Data Lifecycle Manager terminology
DLM is a UI service that is enabled through DPS Platform. From the DLM UI you can create and manage replication and disaster recovery policies and jobs.
- DLM Engine
- Also referred to as the Beacon engine, this is the replication engine that is required for Data Lifecycle Manager. The DLM Engine must be installed as a management pack on each cluster that is to be used in data replication jobs. The engine maintains, in a configured database, information about clusters and policies that are involved in replication.
- data center
- The facility that contains the computer, server, and storage systems and associated infrastructure, such as routers, switches, and so forth. Corporate data is stored, managed, and distributed from the data center. In an on-premise environment, a data center is often composed of a single HDP cluster. However, a single data center can contain multiple HDP clusters.
- IaaS cluster
- A full HDP cluster on cloud VMs with Apache services running, such as HDFS, YARN, Ambari, Hiveserver2, Ranger, Atlas, and DLM Engine. Replication behavior is similar to on-premise cluster replication.
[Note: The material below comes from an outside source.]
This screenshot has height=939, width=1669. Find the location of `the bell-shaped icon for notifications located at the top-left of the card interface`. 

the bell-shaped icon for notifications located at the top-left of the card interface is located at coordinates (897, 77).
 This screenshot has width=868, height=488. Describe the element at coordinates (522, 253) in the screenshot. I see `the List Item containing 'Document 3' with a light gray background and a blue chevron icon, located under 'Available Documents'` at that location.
- cloud data lake or data lake
- An HDP cluster on the cloud, using VMs, with data retained on cloud storage. A cloud data lake requires minimal services for metadata and governance, such as Hive metastore, Ranger, Atlas, and DLM Engine.
- cloud storage
- Any storage retained in a cloud account, such as Amazon S3 web service.
- on-premise cluster
- A full HDP cluster in a data center, with Apache services running, such as HDFS, Yarn, HMS, hiveserver2, Ranger, Atlas and Beacon. Replication behavior is similar to IaaS cluster replication.
- policy
-
A set of rules applied to a replication relationship. The rules include which clusters serve as source and destination, the type of data to replicate, the schedule for replicating data, and so on.
- job
-
An instance of a policy that is running or has run.